Stored dataset items:
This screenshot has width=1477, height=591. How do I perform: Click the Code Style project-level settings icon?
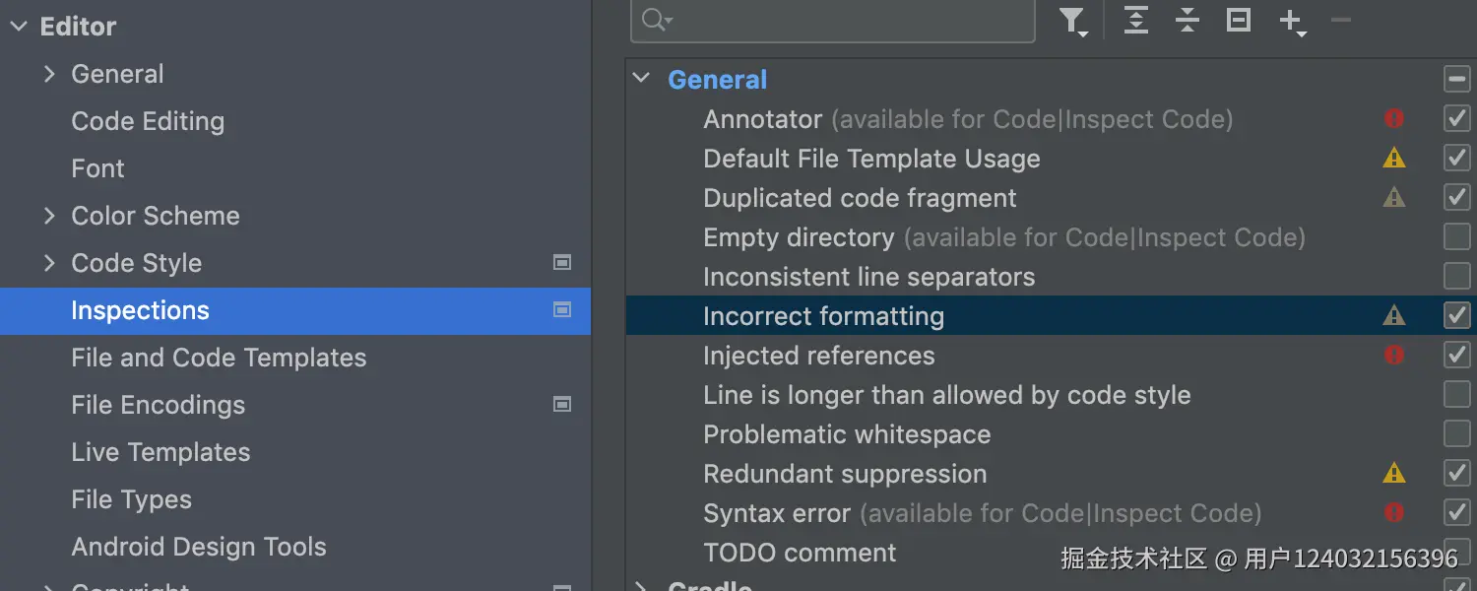(x=562, y=263)
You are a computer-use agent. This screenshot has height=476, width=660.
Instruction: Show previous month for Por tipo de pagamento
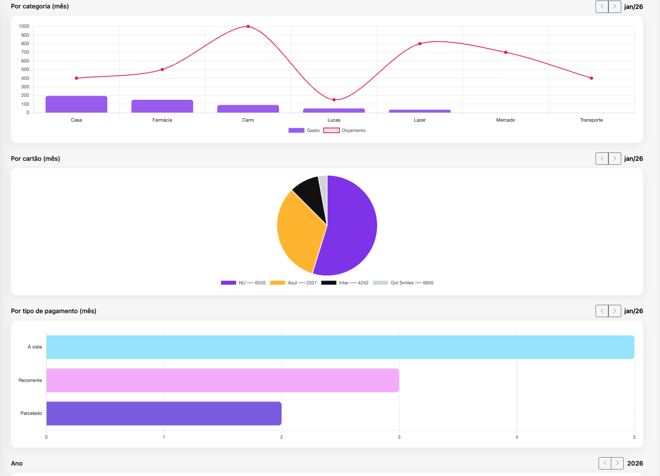(x=602, y=311)
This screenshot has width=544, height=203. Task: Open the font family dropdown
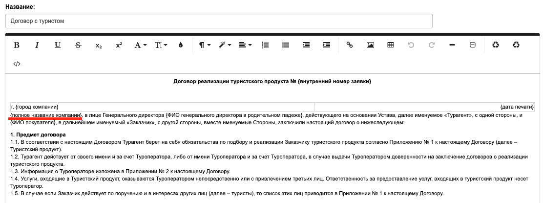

■ The request
Could you edit the items so that "screenshot" becomes "screen capture" throughout, with nothing else changed and the pictures left out?

■ Result of the task
This screen capture has width=1477, height=591. How do I perform: Click the Code Style project-level settings icon?
(x=562, y=263)
You are a computer-use agent. This screen capture has height=476, width=660.
Instruction: Show previous month for Por tipo de pagamento
(x=602, y=311)
This screen capture has width=544, height=203. Task: Open the font family dropdown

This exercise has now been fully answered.